__YOUR ASSIGNMENT__
Copy every line below precisely as it appears.

[INPUT MATERIAL — start]

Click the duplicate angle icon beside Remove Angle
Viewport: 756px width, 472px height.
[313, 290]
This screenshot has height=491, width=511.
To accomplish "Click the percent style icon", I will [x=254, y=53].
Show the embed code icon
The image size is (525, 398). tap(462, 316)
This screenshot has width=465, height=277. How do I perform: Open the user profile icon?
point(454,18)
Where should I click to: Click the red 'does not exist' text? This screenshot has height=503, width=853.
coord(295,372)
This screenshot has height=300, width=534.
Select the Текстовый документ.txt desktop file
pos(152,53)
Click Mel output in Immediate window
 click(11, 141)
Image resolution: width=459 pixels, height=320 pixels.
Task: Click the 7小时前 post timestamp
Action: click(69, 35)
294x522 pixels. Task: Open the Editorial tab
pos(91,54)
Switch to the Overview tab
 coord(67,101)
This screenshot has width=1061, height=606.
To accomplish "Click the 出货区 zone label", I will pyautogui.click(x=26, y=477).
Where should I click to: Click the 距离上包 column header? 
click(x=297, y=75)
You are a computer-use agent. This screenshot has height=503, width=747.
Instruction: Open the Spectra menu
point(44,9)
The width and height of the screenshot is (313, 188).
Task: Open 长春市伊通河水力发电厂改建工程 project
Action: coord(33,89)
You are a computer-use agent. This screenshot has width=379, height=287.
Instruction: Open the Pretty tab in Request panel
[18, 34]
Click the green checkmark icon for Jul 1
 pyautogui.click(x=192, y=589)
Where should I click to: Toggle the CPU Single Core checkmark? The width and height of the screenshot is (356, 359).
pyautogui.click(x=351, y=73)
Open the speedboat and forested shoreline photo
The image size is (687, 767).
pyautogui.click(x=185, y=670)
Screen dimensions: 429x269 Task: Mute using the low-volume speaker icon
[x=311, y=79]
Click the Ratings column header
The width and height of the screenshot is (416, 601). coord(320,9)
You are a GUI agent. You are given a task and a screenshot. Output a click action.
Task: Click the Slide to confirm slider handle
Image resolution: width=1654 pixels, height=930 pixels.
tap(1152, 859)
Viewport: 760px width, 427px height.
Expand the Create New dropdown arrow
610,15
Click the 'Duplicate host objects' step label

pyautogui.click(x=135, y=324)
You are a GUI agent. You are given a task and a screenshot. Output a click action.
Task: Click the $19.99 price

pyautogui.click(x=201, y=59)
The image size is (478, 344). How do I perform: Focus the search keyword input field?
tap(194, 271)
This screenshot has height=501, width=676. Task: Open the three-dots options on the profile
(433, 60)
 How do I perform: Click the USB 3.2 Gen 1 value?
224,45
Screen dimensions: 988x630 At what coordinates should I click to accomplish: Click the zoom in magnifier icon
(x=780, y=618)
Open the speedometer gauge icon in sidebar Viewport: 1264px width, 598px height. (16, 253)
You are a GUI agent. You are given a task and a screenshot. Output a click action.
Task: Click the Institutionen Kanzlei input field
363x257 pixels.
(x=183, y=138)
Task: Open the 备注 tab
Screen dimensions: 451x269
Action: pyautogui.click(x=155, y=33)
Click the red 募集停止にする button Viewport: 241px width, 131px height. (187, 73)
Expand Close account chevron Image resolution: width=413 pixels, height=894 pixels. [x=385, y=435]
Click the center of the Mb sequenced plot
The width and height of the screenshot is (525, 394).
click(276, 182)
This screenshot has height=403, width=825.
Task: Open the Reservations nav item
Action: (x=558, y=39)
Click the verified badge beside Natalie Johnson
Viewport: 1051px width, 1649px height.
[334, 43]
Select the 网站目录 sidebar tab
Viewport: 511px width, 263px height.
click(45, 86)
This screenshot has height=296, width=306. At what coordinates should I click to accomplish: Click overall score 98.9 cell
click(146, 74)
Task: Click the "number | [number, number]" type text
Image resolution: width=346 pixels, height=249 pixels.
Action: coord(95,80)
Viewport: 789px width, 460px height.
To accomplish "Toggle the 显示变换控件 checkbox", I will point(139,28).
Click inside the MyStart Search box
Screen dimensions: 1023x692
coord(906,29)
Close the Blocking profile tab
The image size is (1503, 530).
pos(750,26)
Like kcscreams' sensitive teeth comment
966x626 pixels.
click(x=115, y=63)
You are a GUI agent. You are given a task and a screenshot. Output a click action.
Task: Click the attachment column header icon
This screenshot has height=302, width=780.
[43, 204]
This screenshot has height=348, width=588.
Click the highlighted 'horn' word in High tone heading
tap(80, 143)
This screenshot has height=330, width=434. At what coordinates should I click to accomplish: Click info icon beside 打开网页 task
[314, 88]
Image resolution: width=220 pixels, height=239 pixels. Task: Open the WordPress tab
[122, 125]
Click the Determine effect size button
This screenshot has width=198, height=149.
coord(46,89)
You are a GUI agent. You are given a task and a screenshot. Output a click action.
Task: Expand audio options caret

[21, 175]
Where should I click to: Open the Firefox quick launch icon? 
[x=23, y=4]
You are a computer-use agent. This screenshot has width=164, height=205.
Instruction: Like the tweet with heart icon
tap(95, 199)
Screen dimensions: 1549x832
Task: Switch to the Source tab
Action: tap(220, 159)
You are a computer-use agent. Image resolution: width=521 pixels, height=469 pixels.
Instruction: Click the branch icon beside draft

[INPUT MATERIAL — finish]

__SOLUTION TO THIS PROBLEM__
Click the duplicate angle icon beside Remove Angle
Viewport: 756px width, 472px height.
[313, 290]
This screenshot has height=491, width=511.
To accomplish "Click the percent style icon", I will [x=254, y=53].
Show the embed code icon
The image size is (525, 398). tap(462, 316)
This screenshot has width=465, height=277. How do I perform: Open the user profile icon?
point(454,18)
Where should I click to: Click the red 'does not exist' text? This screenshot has height=503, width=853.
coord(295,372)
This screenshot has height=300, width=534.
Select the Текстовый документ.txt desktop file
pos(152,53)
Click Mel output in Immediate window
 click(11, 141)
Image resolution: width=459 pixels, height=320 pixels.
Task: Click the 7小时前 post timestamp
Action: click(69, 35)
294x522 pixels. Task: Open the Editorial tab
pos(91,54)
Switch to the Overview tab
 coord(67,101)
This screenshot has width=1061, height=606.
To accomplish "Click the 出货区 zone label", I will pyautogui.click(x=26, y=477).
Where should I click to: Click the 距离上包 column header? 
click(x=297, y=75)
You are a computer-use agent. This screenshot has height=503, width=747.
Instruction: Open the Spectra menu
point(44,9)
The width and height of the screenshot is (313, 188).
Task: Open 长春市伊通河水力发电厂改建工程 project
Action: coord(33,89)
You are a computer-use agent. This screenshot has width=379, height=287.
Instruction: Open the Pretty tab in Request panel
[18, 34]
Click the green checkmark icon for Jul 1
 pyautogui.click(x=192, y=589)
Where should I click to: Toggle the CPU Single Core checkmark? The width and height of the screenshot is (356, 359).
pyautogui.click(x=351, y=73)
Open the speedboat and forested shoreline photo
The image size is (687, 767).
pyautogui.click(x=185, y=670)
Screen dimensions: 429x269 Task: Mute using the low-volume speaker icon
[x=311, y=79]
Click the Ratings column header
The width and height of the screenshot is (416, 601). coord(320,9)
You are a GUI agent. You are given a task and a screenshot. Output a click action.
Task: Click the Slide to confirm slider handle
Image resolution: width=1654 pixels, height=930 pixels.
tap(1152, 859)
Viewport: 760px width, 427px height.
Expand the Create New dropdown arrow
610,15
Click the 'Duplicate host objects' step label

pyautogui.click(x=135, y=324)
You are a GUI agent. You are given a task and a screenshot. Output a click action.
Task: Click the $19.99 price

pyautogui.click(x=201, y=59)
The image size is (478, 344). How do I perform: Focus the search keyword input field?
tap(194, 271)
This screenshot has height=501, width=676. Task: Open the three-dots options on the profile
(433, 60)
 How do I perform: Click the USB 3.2 Gen 1 value?
224,45
Screen dimensions: 988x630 At what coordinates should I click to accomplish: Click the zoom in magnifier icon
(x=780, y=618)
Open the speedometer gauge icon in sidebar Viewport: 1264px width, 598px height. (16, 253)
You are a GUI agent. You are given a task and a screenshot. Output a click action.
Task: Click the Institutionen Kanzlei input field
363x257 pixels.
(x=183, y=138)
Task: Open the 备注 tab
Screen dimensions: 451x269
Action: pyautogui.click(x=155, y=33)
Click the red 募集停止にする button Viewport: 241px width, 131px height. (187, 73)
Expand Close account chevron Image resolution: width=413 pixels, height=894 pixels. [x=385, y=435]
Click the center of the Mb sequenced plot
The width and height of the screenshot is (525, 394).
click(276, 182)
This screenshot has height=403, width=825.
Task: Open the Reservations nav item
Action: (x=558, y=39)
Click the verified badge beside Natalie Johnson
Viewport: 1051px width, 1649px height.
[334, 43]
Select the 网站目录 sidebar tab
Viewport: 511px width, 263px height.
click(45, 86)
This screenshot has height=296, width=306. At what coordinates should I click to accomplish: Click overall score 98.9 cell
click(146, 74)
Task: Click the "number | [number, number]" type text
Image resolution: width=346 pixels, height=249 pixels.
Action: coord(95,80)
Viewport: 789px width, 460px height.
To accomplish "Toggle the 显示变换控件 checkbox", I will point(139,28).
Click inside the MyStart Search box
Screen dimensions: 1023x692
coord(906,29)
Close the Blocking profile tab
The image size is (1503, 530).
pos(750,26)
Like kcscreams' sensitive teeth comment
966x626 pixels.
click(x=115, y=63)
You are a GUI agent. You are given a task and a screenshot. Output a click action.
Task: Click the attachment column header icon
This screenshot has height=302, width=780.
[43, 204]
This screenshot has height=348, width=588.
Click the highlighted 'horn' word in High tone heading
tap(80, 143)
This screenshot has height=330, width=434. At what coordinates should I click to accomplish: Click info icon beside 打开网页 task
[314, 88]
Image resolution: width=220 pixels, height=239 pixels. Task: Open the WordPress tab
[122, 125]
Click the Determine effect size button
This screenshot has width=198, height=149.
coord(46,89)
You are a GUI agent. You are given a task and a screenshot. Output a click action.
Task: Expand audio options caret

[21, 175]
Where should I click to: Open the Firefox quick launch icon? 
[x=23, y=4]
You are a computer-use agent. This screenshot has width=164, height=205.
Instruction: Like the tweet with heart icon
tap(95, 199)
Screen dimensions: 1549x832
Task: Switch to the Source tab
Action: tap(220, 159)
You are a computer-use agent. Image resolution: width=521 pixels, height=469 pixels.
Instruction: Click the branch icon beside draft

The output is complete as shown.